Notice that if the dataType is set to a space-separated set of types only the frist type changes the Accept header.
For example:
dataType="html xml";
will only set the Accept header using the html entry in accepts.
That is the header will be:
Accept: text/html;q=0.9, */*; q=0.01
The dataType and the server
The idea of setting the dataType that you expect or require depending on how you look at it is a bit strange. In most HTTP requests that dataType or MIME type to be exact is determined by the file retrieved by the server. An html file has a MIME type of text/html if you request a png file then the type is image/png. The data is retrieved by the server and the appropriate headers are generated to give the client the information it needs to identify and in some cases process the data.

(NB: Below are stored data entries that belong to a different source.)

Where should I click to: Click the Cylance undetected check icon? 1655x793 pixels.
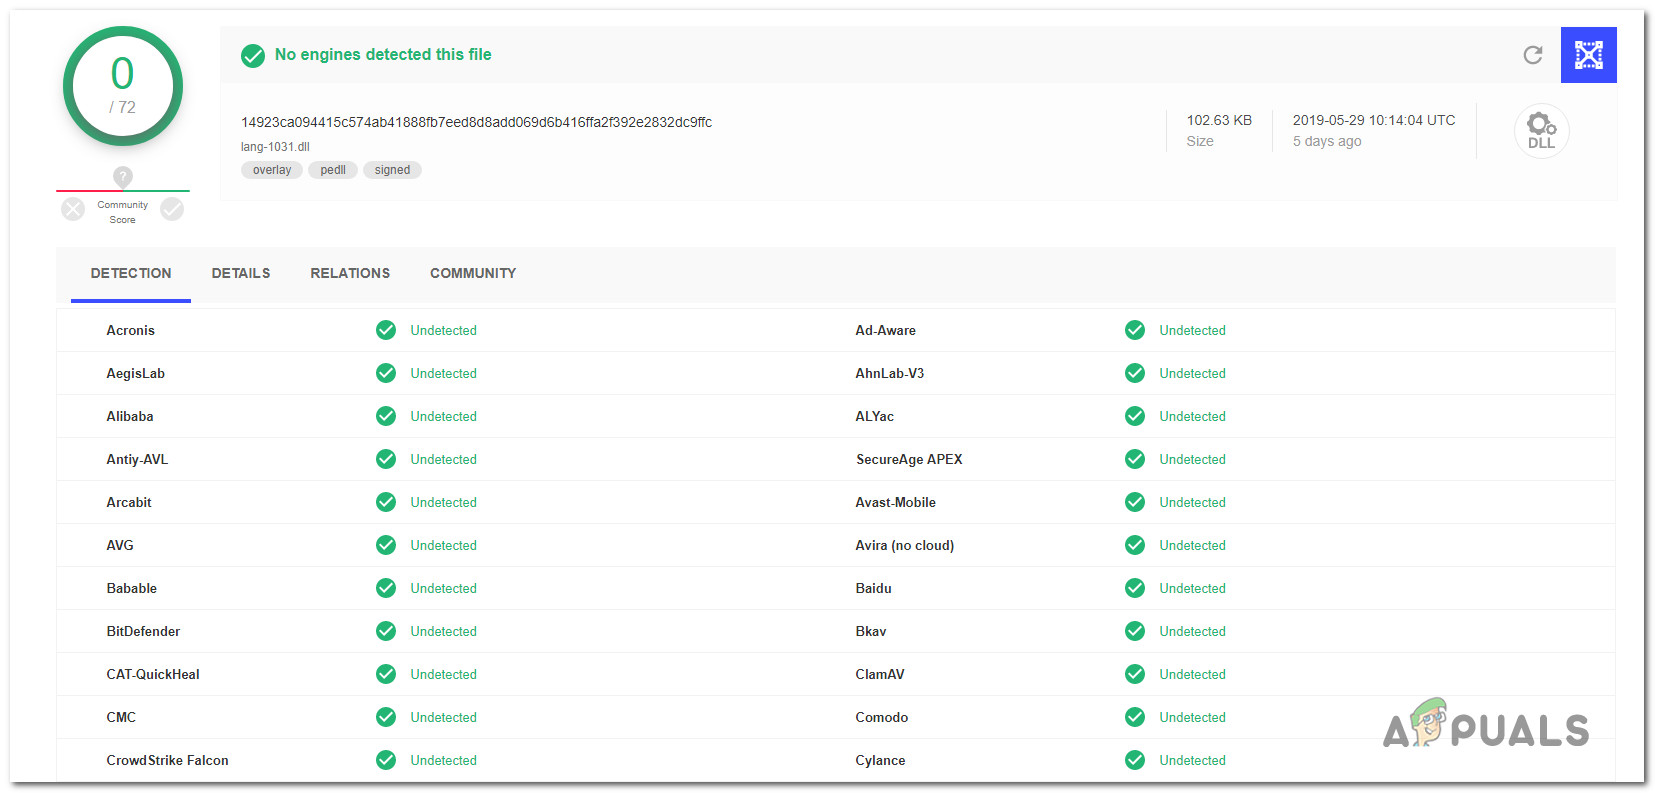coord(1135,760)
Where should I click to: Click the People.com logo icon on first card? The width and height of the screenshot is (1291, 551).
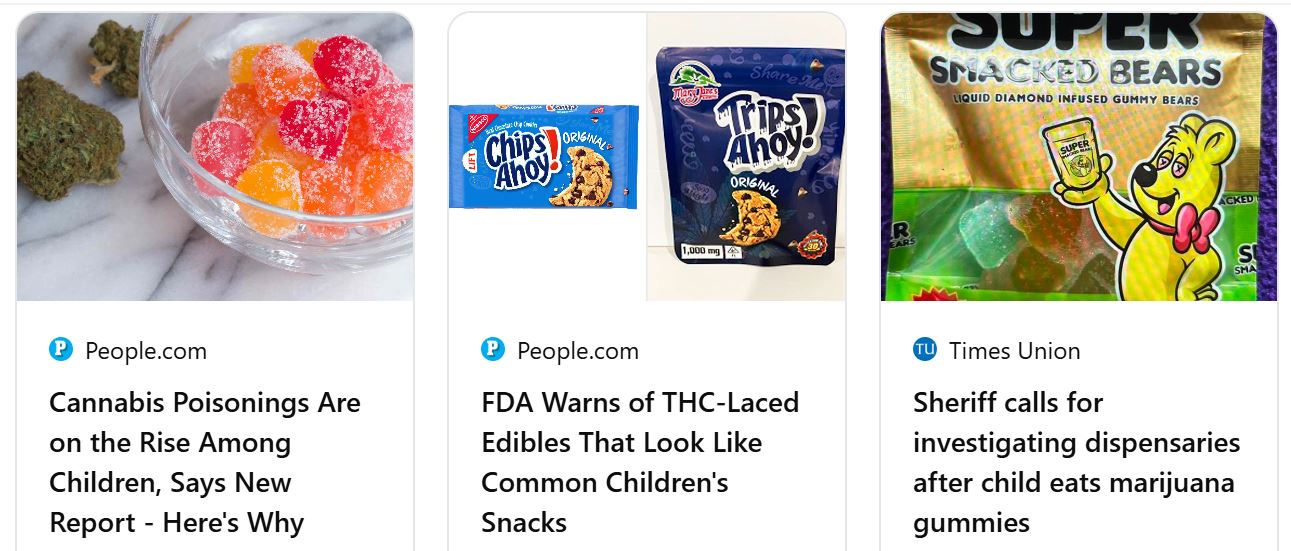(x=61, y=350)
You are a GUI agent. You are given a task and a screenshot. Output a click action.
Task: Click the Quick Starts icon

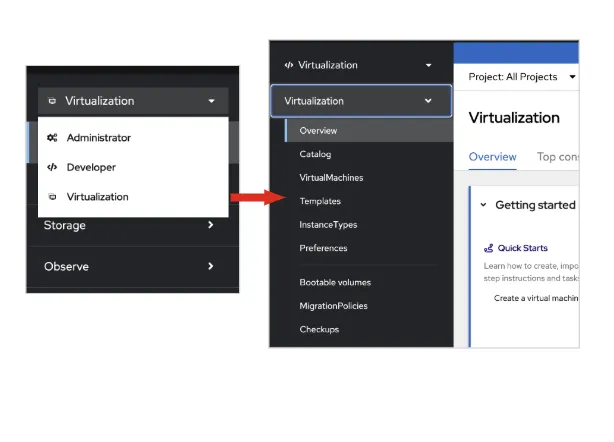(488, 248)
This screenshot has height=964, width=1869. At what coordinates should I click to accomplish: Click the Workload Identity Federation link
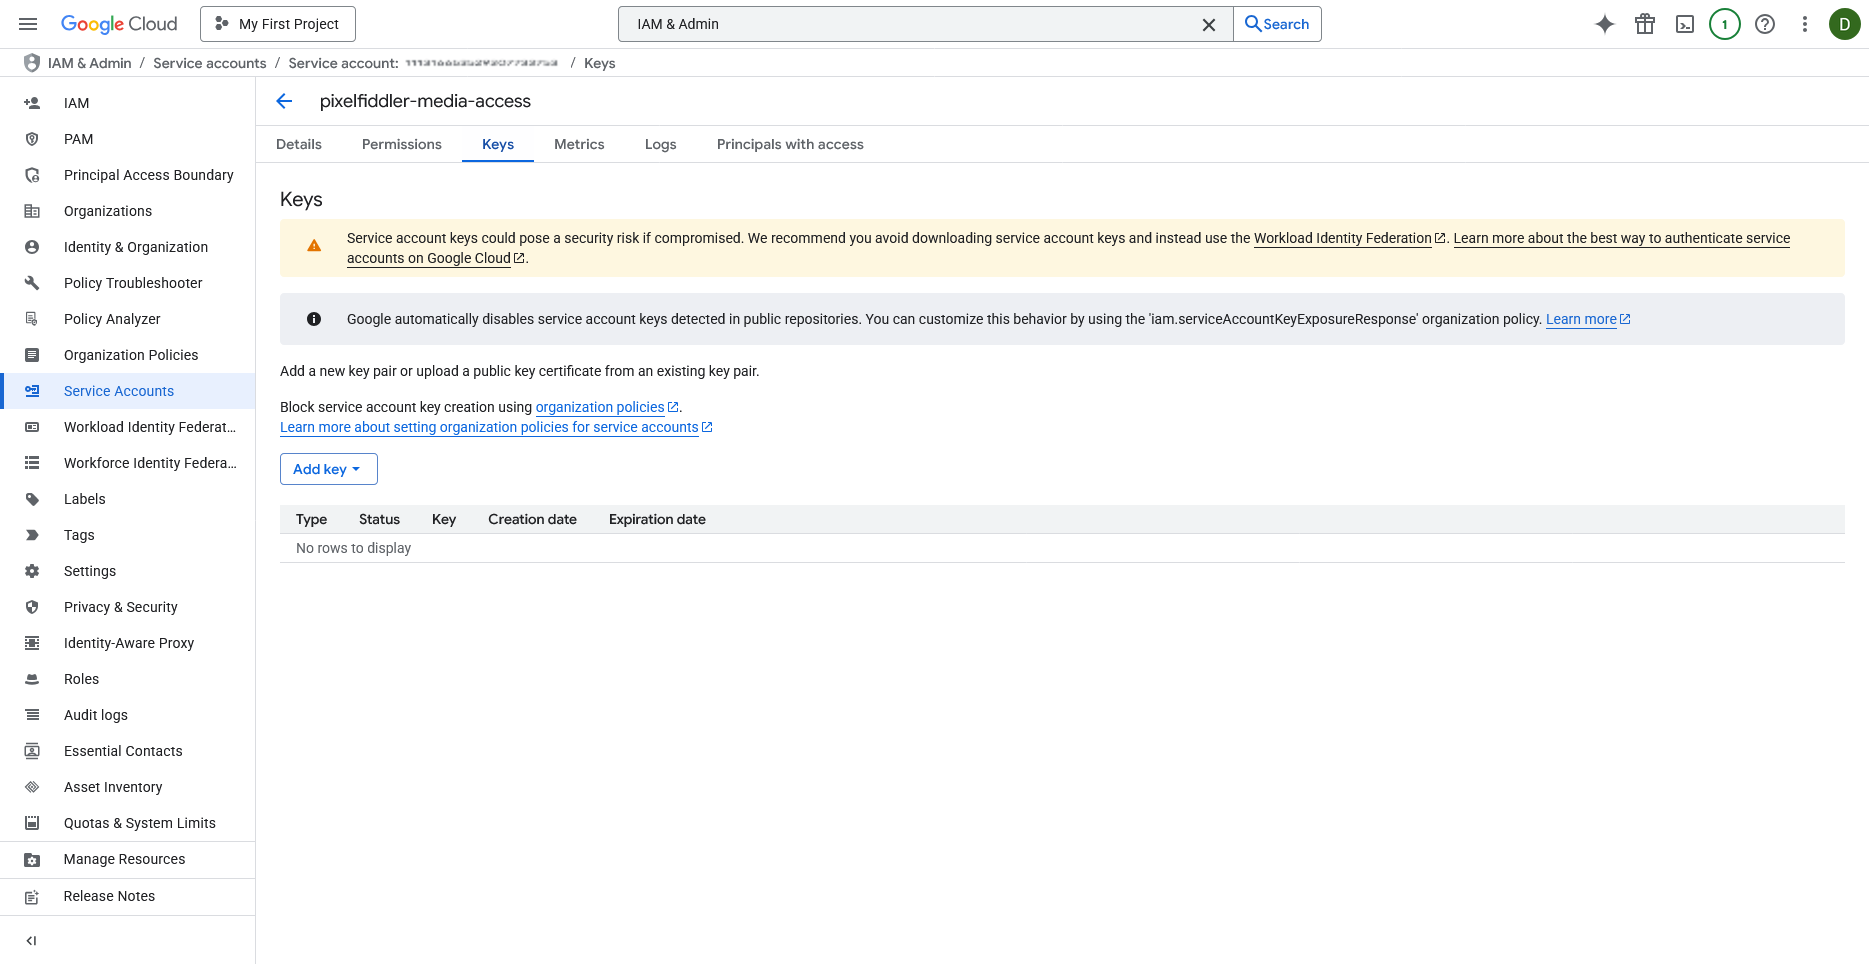1342,238
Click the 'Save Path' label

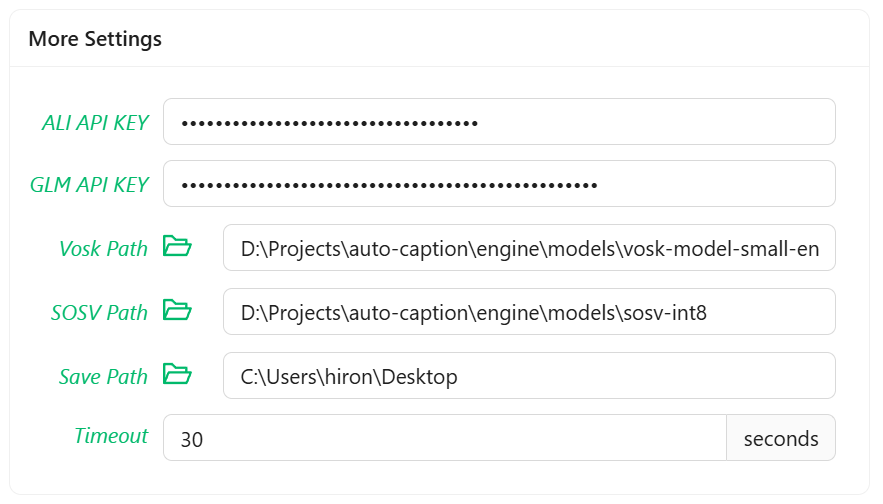103,377
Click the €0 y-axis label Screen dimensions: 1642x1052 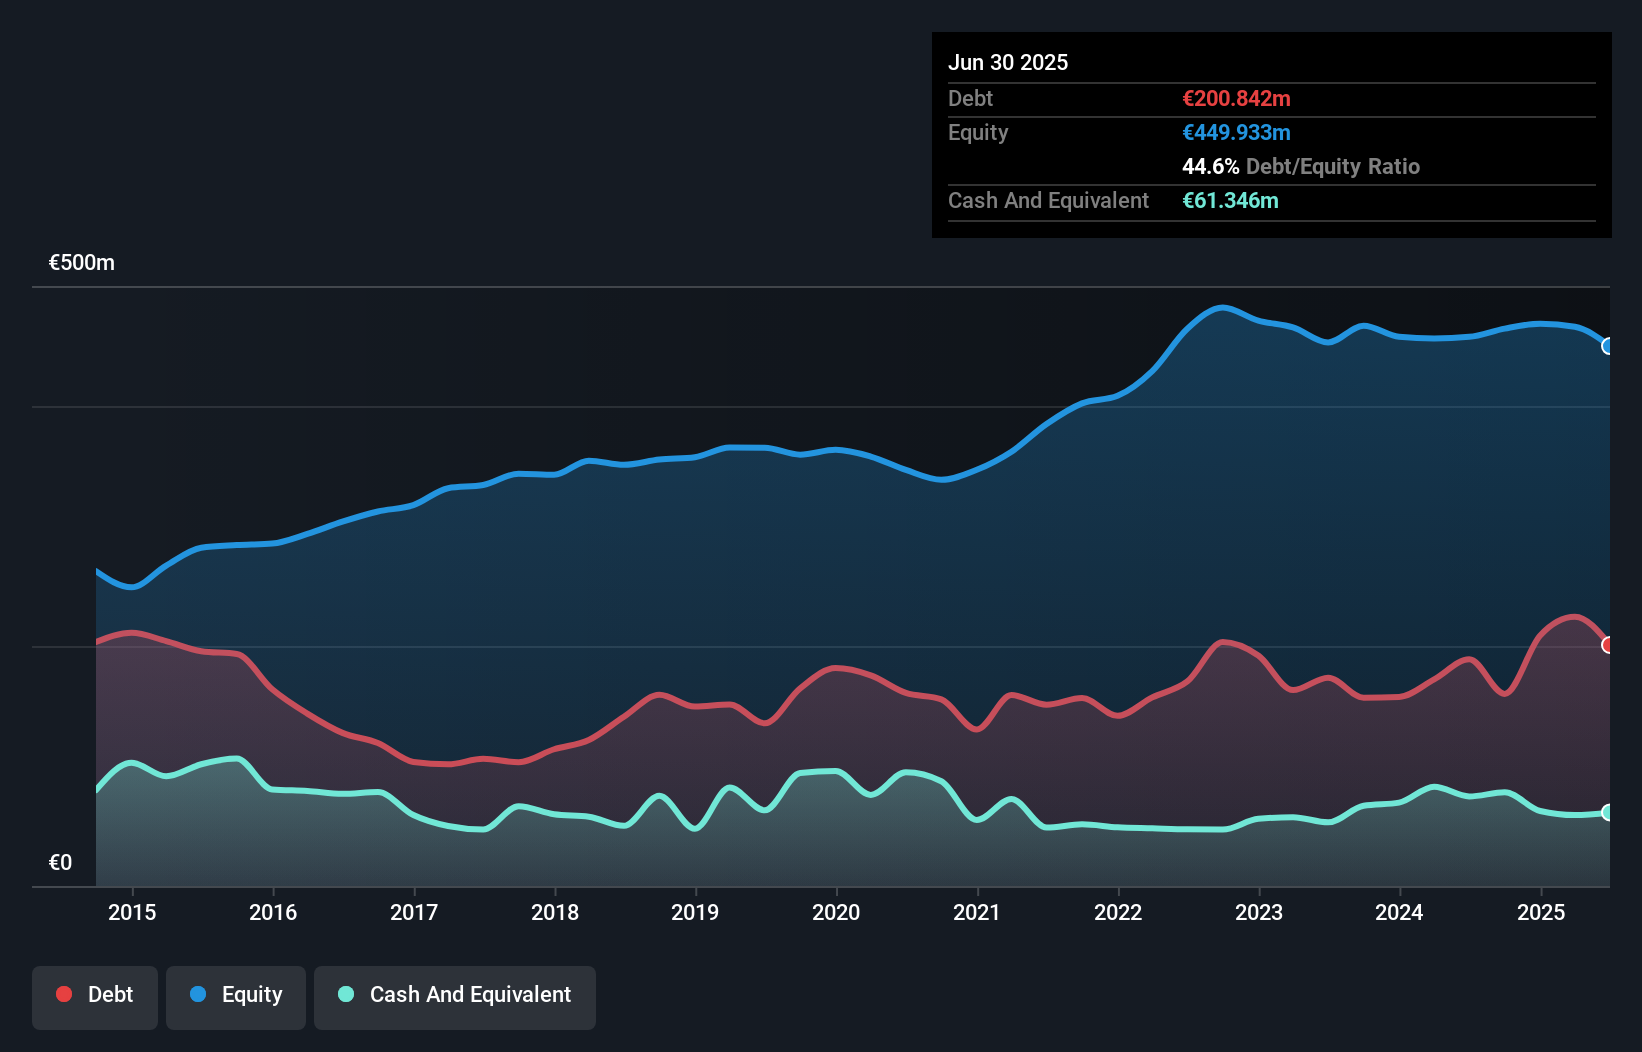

The question that we have to answer is how does a server side program, a PHP program for example, generate a response with a specific type?
The key idea is that the program has to generate the appropriate headers for the type of data it is sending to the client.
For example suppose we want to send some xml data to the client then the PHP program has to send a Content-Type header using the header instruction. The only difficulty with this is that the header instruction has to be the very first in the program because it has to be before the server has started to generate its default headers. In a PHP program any blank lines are sent to the client as part of an HTMl page so the header instruction really does have to be at the very start of the file. To send some XML data you would use something like:
<?php header("Content-Type: application/xml"); $cdata='<?xml version="1.0" encoding="UTF-8"?>'; $cdata.="<Books>"; $cdata.="<Title>Life of Pi</Title>"; $cdata.="<Author>Yann Martel</Author >"; $cdata.="</Books>"; echo($cdata); ?>
and the <?php tag has to be the first in the file.
The jQuery to get this data can be something like:
var options={}; options.url="process.php"; options.method="post"; options.dataType="xml";
$.ajax(options).then( function(data){ console.log(data); });
Setting the dataType to xml and/or setting accept to send a custom header to the server really doesn't make a lot of difference as the MIME type sent by the server is enough to make jQuery process the data returned as XML. In fact if you do set the dataType option to "xml" then the server doesn't need to send the correct MIME type in the header and things work in the same way.
The key point is that in this case jQuery takes the raw data sent by the server and converts it into an XML object. That is in the callback data is no longer a string but an XML object created by calling jQuery.parseXML on the raw data. You can make use of this method to convert your own valid XML strings into an XML object. To work with the XML object you need to look its details up in the XML DOM documentation.
For example to get the textnode corresponding to Title you would have to use:
$.ajax(options).then( function(data){ var nodelist=data.getElementsByTagName('Title'); var textnode=nodelist[0].childNodes[0]; console.log(textnode.nodeValue); });
Notice the XML DOM and node object is provided by the browser and not by jQuery. The jQuery.parseXML makes use of the browser's built in XML facilities.
Working with an XML DOM object isn't as easy as working with jQuery but you can convert it to a jQuery object. For example:
$.ajax(options).then( function(data){ var xml=$(data); console.log(xml.find("Title").text()); console.log(xml.find("Author").text()); });
Note: if you try this in Firefox you might see a soft error "not well-formed". This is a bug and currently being fixed. You can ignore it.